Computational Issues in Time-Inconsistent Planning

Time-inconsistency refers to a paradox in decision making where agents exhibit inconsistent behaviors over time. Examples are procrastination where agents tend to postpone easy tasks, and abandonments where agents start a plan and quit in the middle. To capture such behaviors and to quantify inefficiency caused by such behaviors, Kleinberg and Oren (2014) propose a graph model with a certain cost structure and initiate the study of several interesting computation problems: 1) cost ratio: the worst ratio between the actual cost of the agent and the optimal cost, over all the graph instances; 2) motivating subgraph: how to motivate the agent to reach the goal by deleting nodes and edges; 3) Intermediate rewards: how to incentivize agents to reach the goal by placing intermediate rewards. Kleinberg and Oren give partial answers to these questions, but the main problems are open.

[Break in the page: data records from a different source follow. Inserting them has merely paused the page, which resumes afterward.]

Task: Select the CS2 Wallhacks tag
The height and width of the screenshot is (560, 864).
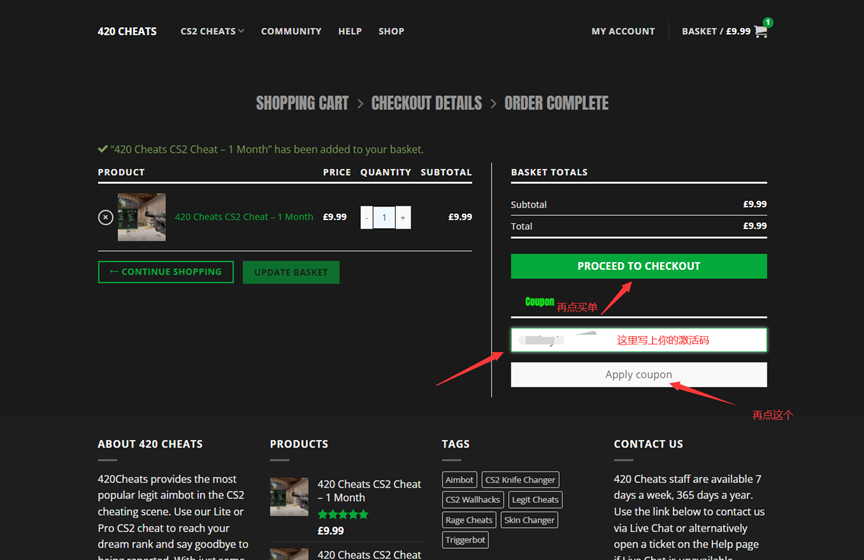Action: click(472, 500)
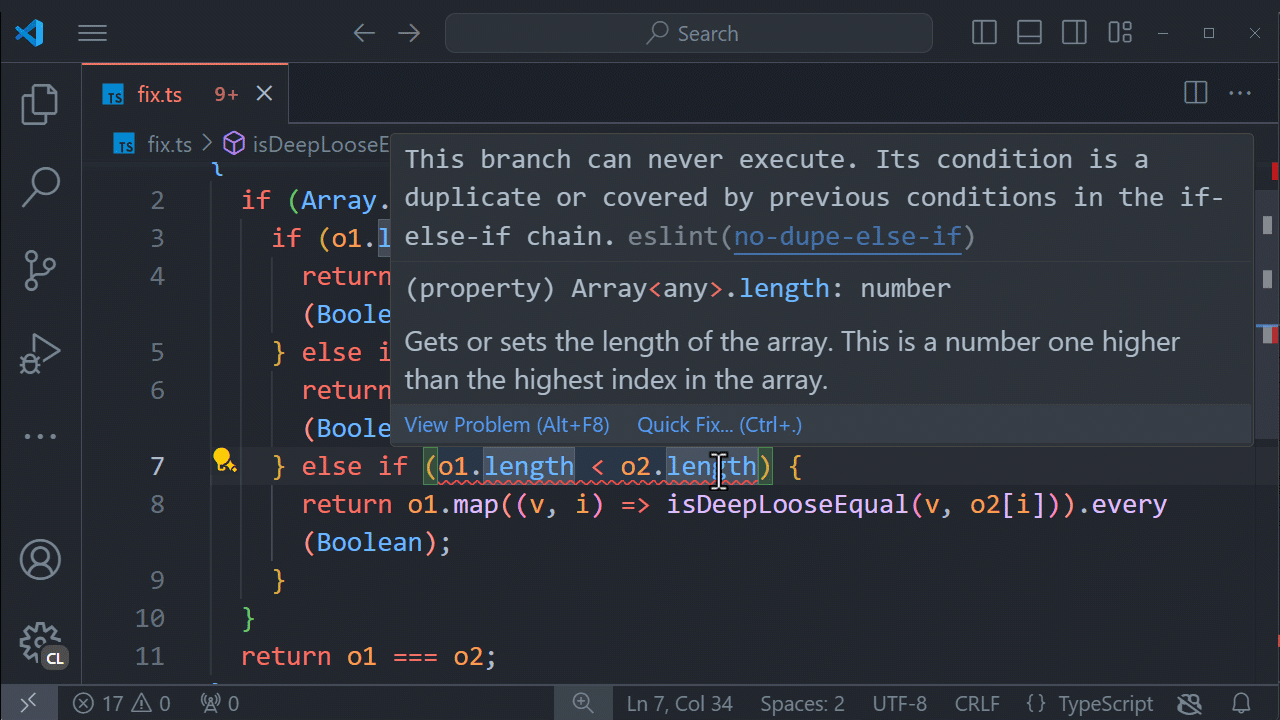Open the fix.ts breadcrumb dropdown
Screen dimensions: 1280x720
pos(170,144)
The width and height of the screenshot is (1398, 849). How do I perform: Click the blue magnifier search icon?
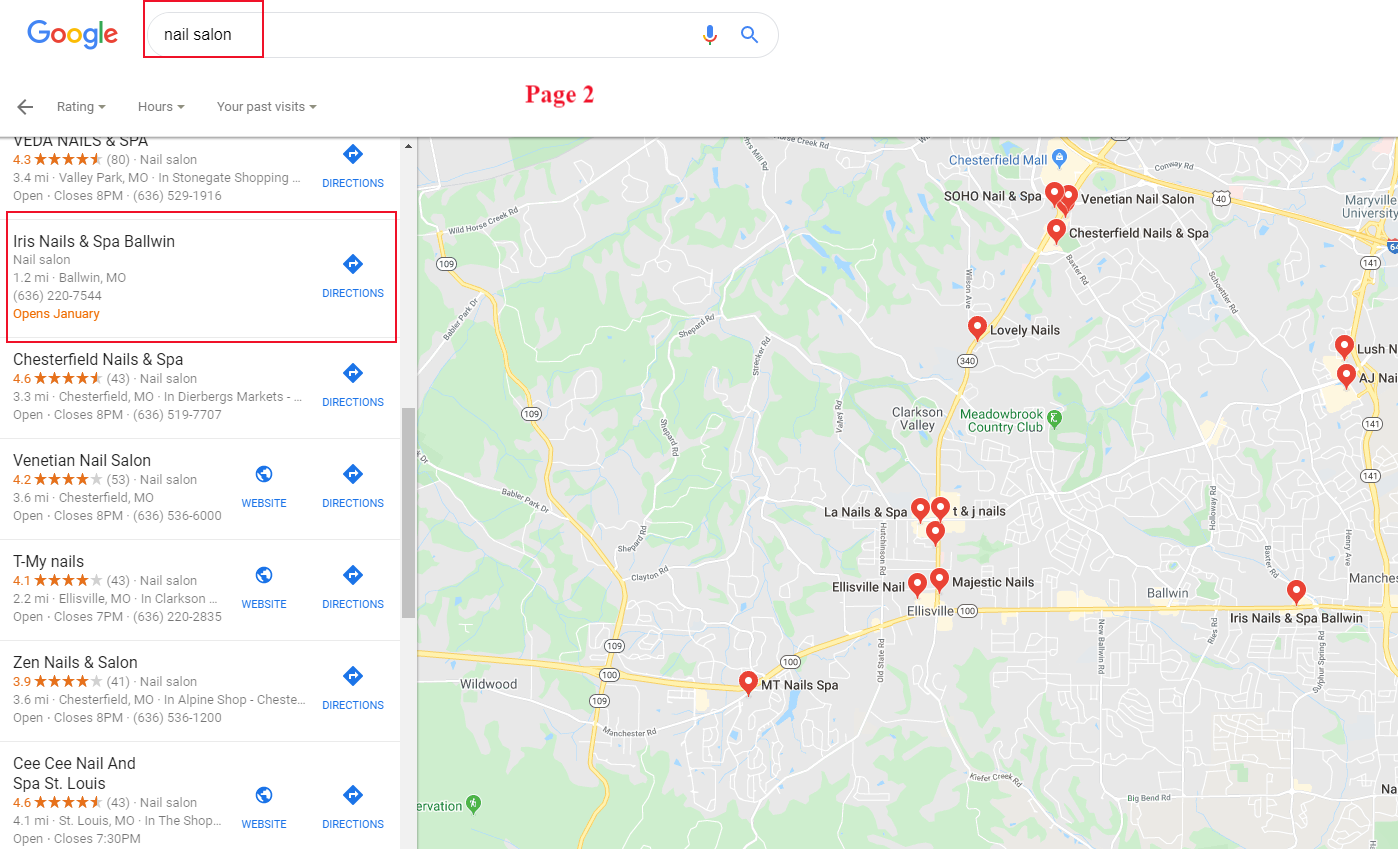tap(749, 35)
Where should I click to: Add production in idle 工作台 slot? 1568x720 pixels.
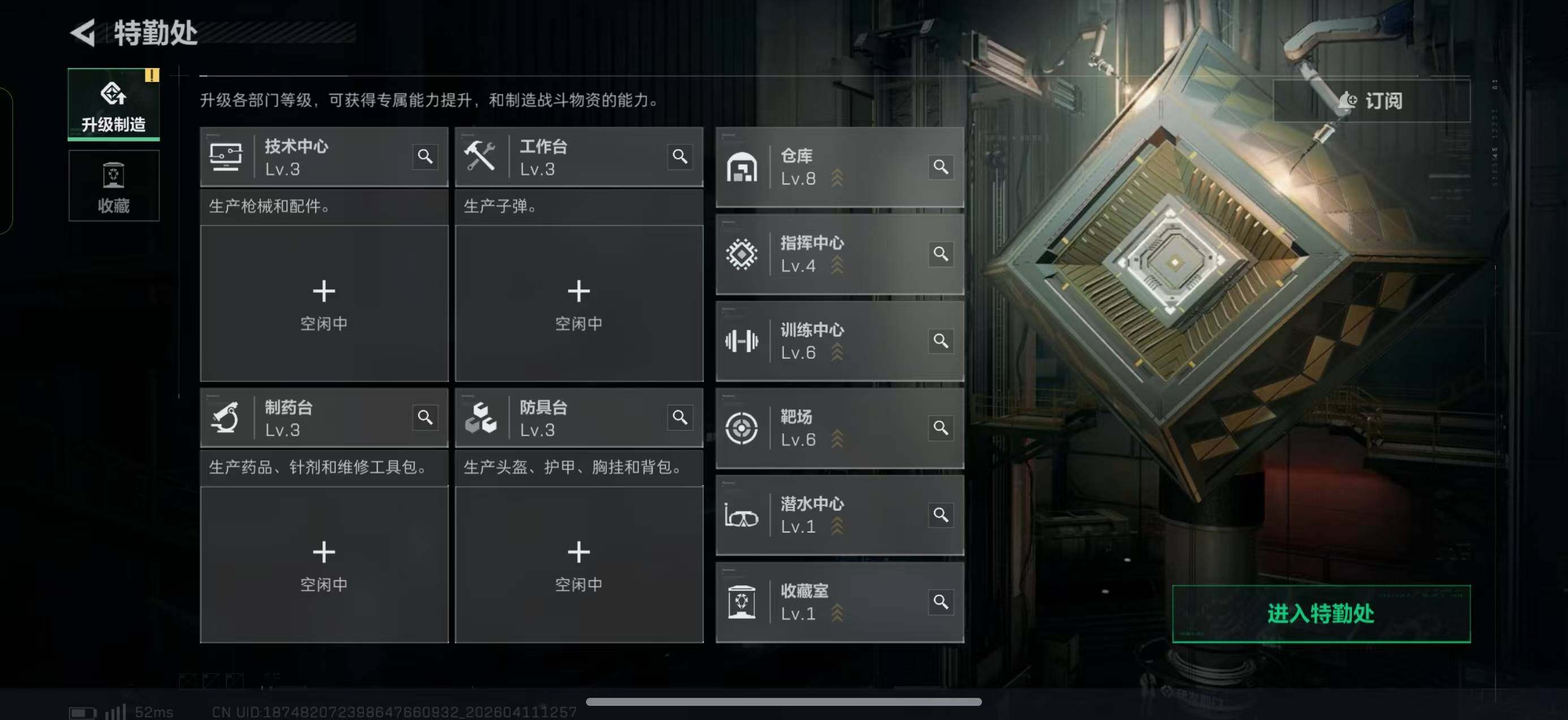(x=579, y=304)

In this paper, we give answers to all three open problems. First, we show a tight upper bound of cost ratio for graphs, and confirm the conjecture by Kleinberg and Oren that Akerlof's structure is indeed the worst case for cost ratio. Second, we prove that finding a motivating subgraph is NP-hard, showing that it is generally inefficient to motivate agents by deleting nodes and edges in the graph. Last but not least, we show that computing a strategy to place minimum amount of total reward is also NP-hard and we provide a 2n approximation algorithm.